© NCSU Student Media 2009
Photo Illustration Featuring Morgan McCormick. Created by Luis Zapata.
These past three years I’ve done my best to tell you what dance company is in town, what’s going wrong in the entertainment industry and, more importantly, why my opinions on movies are infinitely better than yours and that all the things good and right in the world flow freely from my mouth like some apocalyptic onrushing of saliva coated truthyness.
What I haven’t spent the last three years doing is talking about myself, and I was informed at the prodding insistence of my editor that Twitter’s 140 character limit was not enough, and so here I am for a sappy goodbye hug and kiss. Mwah!

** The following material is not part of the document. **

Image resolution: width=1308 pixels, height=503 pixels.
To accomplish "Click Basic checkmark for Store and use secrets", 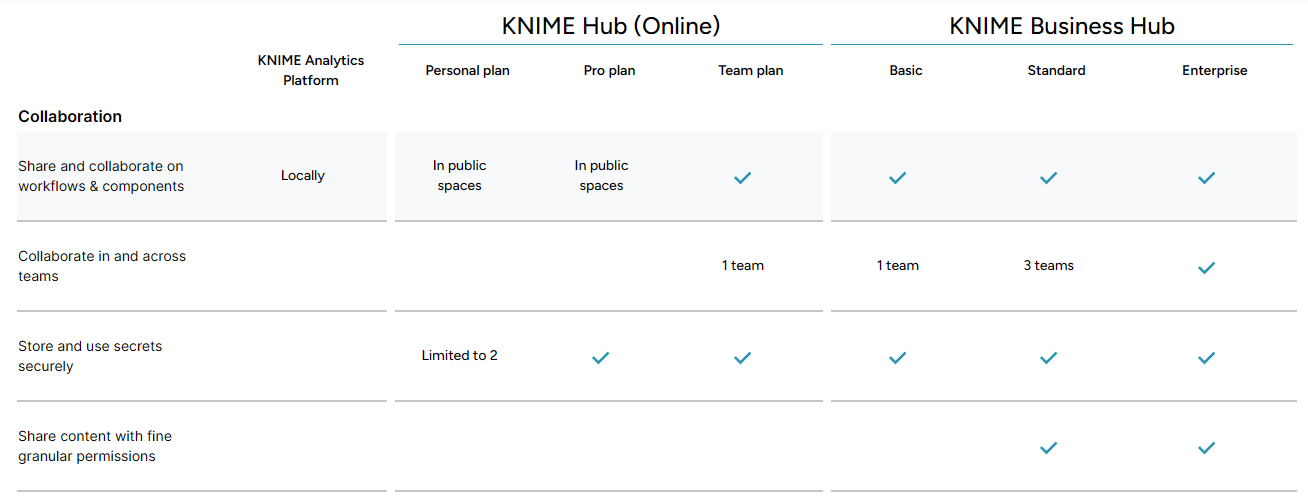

The truth of the matter is I’m graduating, and what a weird coincidence, the government is wondering what I did with that 17,000 dollars I borrowed from them. Quick, hide T-Pain’s music video cast and the swimming pool full of hummus!
I keep trying to tell them I’m an English major and by default am not allowed to have money. I mean, I would spend it on things like, gasp, books. Which by the way, you don’t read any. You should work on that. I don’t want Twilight and Harry Potter spin-offs to be the only things I’m shelving when I start my inevitable employ at Barnes & Noble. At least write something about robots, or monkeys. Or robot monkeys, that would be coolio up in this hizzie.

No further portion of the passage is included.